Wir gehen durch ein Haustor, dahinter eröffnet sich die nächste Schlemmeroase: ein Weinlokal, ein Pub und eine Bar sind dort untergekommen. Es muss schon viel Pech dabei sein, in Vilnius auf keine Kneipe, keinen Club oder keine Bar zu stoßen. Es gibt nämlich mehr als genug davon. Die Kerze auf dem Tisch brennt in einer Weinflasche herunter, die Stimmung ist gut. So wie in allen anderen Kneipen, Bars und Clubs dieser Stadt.
Durch ein nächtliches Vilnius laufen wir zurück zum Hotel. Wir sind heute viel gelaufen, die Nacht ist trotz geöffnetem Fenster totenstill. Den nächsten Morgen beginnen wir mit einem Frühstück, ich entscheide mich für ein süßes Frühstück mit Pfannkuchen und Erdbeeren. Wir müssen uns stärken, heute wollen wir auf einen Berg klettern. Gestern haben wir auf dem Gediminosberg aus weiße Kreuz auf einem Berg links von uns entdeckt, da wollen wir heute hin.
Der Weg nach oben ist ein Trampelpfad quer durch einen Wald, ich bin heilfroh, meine Wanderschuhe angezogen zu haben! Aber der Blick oben entschädigt für den Weg, Vilnius liegt uns zu Füßen. Und so stehen wir vor den drei Kreuzen und suchen die Kirche, in deren Schatten wir gestern Kaffee getrunken haben. Aber unter den vielen Kirchtürmen können wir sie einfach nicht finden. Genauso wenig wie alle anderen Kirchen, an denen wir uns in Vilnius orientiert haben.

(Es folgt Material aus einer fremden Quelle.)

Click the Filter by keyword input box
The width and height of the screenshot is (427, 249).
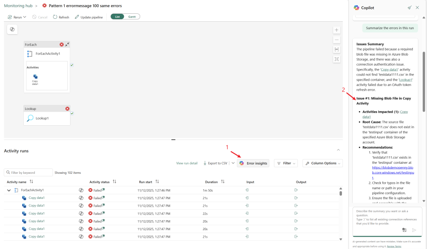[x=28, y=172]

Wir wollen zurück in die Altstadt und steigen herab, allerdings auf der anderen Seite des Berges. Der Abstieg ist kurios, der alten Holztreppe fehlt hin und wieder eine Stufe, manchmal fehlen auch zwei Stufen. Aber wer fällt, landet weich, denn unten wartet erst ein Sandstrand und dann die Vilna. Ein kleiner Fluss der Vilnius erst seinen Namen gab. Auf der anderen Seite des Berges mündet er in die Neris. Wir wandern gegen die Strömung der Vilna durch den Wald, kommen an der Kunstakademie vorbei und sind schließlich in der Altstadt. Je weiter weg wir von den Kreuzen und dem Gediminasberg kommen, desto weniger touristisch wird die Stadt.
Mein Mittagessen ist wieder ein süßes Gericht, das Tiramisu ist köstlich! Im Cafe nebenan steht ein Klavier, ein Mann setzt sich hin und fängt zu spielen an. Keine fünf Minuten nach dem Auftakt stehen die Ersten auf ihren Balkonen, kommt der erste Applaus auf. Erst spärlich, nach einigen Titeln später immer kräftiger. Das Klavier gehört zum Café nebenan, ob die Bevölkerung solche Aufführungen gewöhnt ist? Jetzt macht sich doch sehr merklich ein mediterranes Feeling in uns breit, und das obwohl wir im Baltikum sind…
Das mediterrane Feeling erreicht uns wieder am Abend, als wir im Hinterhof eines Museums sitzen. Abends wird der Hof zur Bar und obwohl Montagabend ist, sitzt hier alles voll. Zwei Studentinnen am Nachbartisch verraten uns, dass das Wetter zum ersten Mal seit Wochen wieder gut ist und bald wieder schlecht wird. Das wollen die Litauer doch ausnutzen. Da haben wir mit dem Wetter wohl Glück gehabt, an unserem letzen Abend.
Am nächsten Morgen verzichten wir auf ein Frühstück und fahren mit dem Taxi zum Flughafen. Wir heben überpünktlich um sieben ab und werfen einen letzten Blick auf die vielen, vielen Kirchen von Vilnius. Und dort unten, denke ich, da war ich mittendrin. Und das sicher nicht zum letzten Mal.